With the development of charge-coupled device (CCD) camera based non-contact fluorescence molecular tomography (FMT) imaging systems, multi projections and densely sampled fluorescent measurements used in subsequent image reconstruction can be easily obtained. However, challenges still remain in fast image reconstruction because of the large computational burden and memory requirement in the inverse problem. In this work, an accelerated image reconstruction method in FMT using principal components analysis (PCA) is presented to reduce the dimension of the inverse problem. Phantom experiments are performed to verify the feasibility of the proposed method. The results demonstrate that the proposed method can accelerate image reconstruction in FMT almost without quality degradation.

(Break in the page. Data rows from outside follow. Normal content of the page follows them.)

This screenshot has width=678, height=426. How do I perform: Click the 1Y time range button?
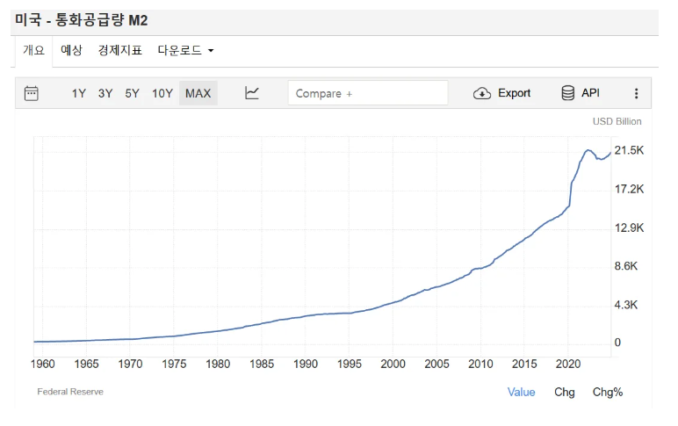point(79,93)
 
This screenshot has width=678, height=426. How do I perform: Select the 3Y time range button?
point(105,93)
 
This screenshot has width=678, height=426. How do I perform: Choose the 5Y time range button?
point(132,93)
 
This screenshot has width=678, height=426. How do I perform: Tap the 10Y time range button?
point(162,93)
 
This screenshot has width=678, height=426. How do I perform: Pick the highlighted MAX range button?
point(198,93)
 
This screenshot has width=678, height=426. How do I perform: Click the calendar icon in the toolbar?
point(32,93)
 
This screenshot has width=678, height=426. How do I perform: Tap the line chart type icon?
point(252,93)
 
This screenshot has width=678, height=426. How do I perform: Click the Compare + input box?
point(368,93)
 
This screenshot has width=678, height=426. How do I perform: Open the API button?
point(581,93)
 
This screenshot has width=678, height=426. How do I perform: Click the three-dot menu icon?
point(637,93)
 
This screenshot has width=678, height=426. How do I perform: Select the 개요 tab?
point(33,51)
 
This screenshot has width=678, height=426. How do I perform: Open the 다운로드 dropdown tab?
point(185,51)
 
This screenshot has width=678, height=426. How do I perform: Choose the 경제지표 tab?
point(119,51)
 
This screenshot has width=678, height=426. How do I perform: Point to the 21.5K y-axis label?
point(629,151)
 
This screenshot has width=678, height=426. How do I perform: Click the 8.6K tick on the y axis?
point(629,266)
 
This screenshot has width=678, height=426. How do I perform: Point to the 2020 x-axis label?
point(568,364)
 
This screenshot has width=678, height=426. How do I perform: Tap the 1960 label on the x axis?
point(42,364)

© 2012 Optical Society of America
Over the past decade, fluorescence molecular tomography (FMT) has been developed into a powerful in vivo imaging method with the advantage of non invasive and non ionizing imaging . The emitting fluorescent photons can be captured over the surface of small animals by a non-contact full angle FMT imaging system. Using the fluorescent measurements and appropriate model of photon propagation in biological tissues, FMT can localize and quantify fluorescent markers to resolve biological processes at molecular and cellular levels. It has been successfully applied to the studies of cancer diagnosis [2, 3], drug discovery [4, 5], and gene expression visualization .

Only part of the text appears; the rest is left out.